I freeze in place, my heart stuttering. I’m closer to the door at this point than I am her, but she still has that damn gun. My odds aren’t great.

But after a lifetime of being her emotional punching bag, of trying to navigate the rift she caused between Caroline and me, I’ll be damned if I let her keep me here without a fight.

There’s no point in acknowledging any growth in myself if I can’t make use of it. Put it into action, Hana says.Manifest it.

Even if it hurts.

Even if it kills you.

My hand flies to the locket around my neck, and I channel some of my sister’s strength, some of Kieran’s determination, Elia’s protection. It warps inside me, a hurricane building until I feel it implode, an explosion lighting up every inch of my being.

When I launch myself at my mother, throwing as much of my weight into the jump as possible to carry me to her, I concentrate on the euphoria that speeds through you like a drug when you finally confront your demons.

And now, this isn’t a fight I intend to lose. Not when I’ve already squandered so much.

The attack throws her off, and she startles, stumbling back as my fist connects with her jaw, my fingers scraping for traction in her scalp; I grip at the roots, yanking back and shoving her into the wall.

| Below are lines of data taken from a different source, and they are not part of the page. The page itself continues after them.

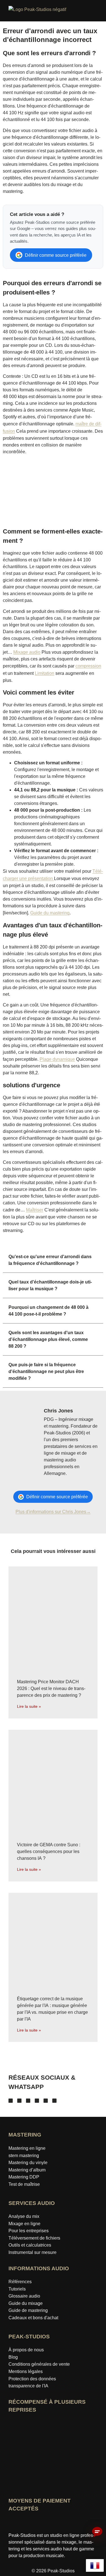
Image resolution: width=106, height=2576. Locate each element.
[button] (53, 1260)
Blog (13, 2357)
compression (88, 666)
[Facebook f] (10, 2101)
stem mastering (23, 2155)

Her arm jerks into me, a defensive move, knocking the gun into my ribs and stealing the air from my lungs. It stuns me for a split second, pain radiating through my body like a bomb detonating inside, pushing a paralyzing tingle down my limbs.

Regaining my momentum as she tries to shift her fingers back over the trigger, I land a fist into her stomach, reveling in the whoosh of breath that escapes her, then slam the side of her skull into the cement wall, the soft thud of bone splitting beneath the force not one I think I’ll ever forget.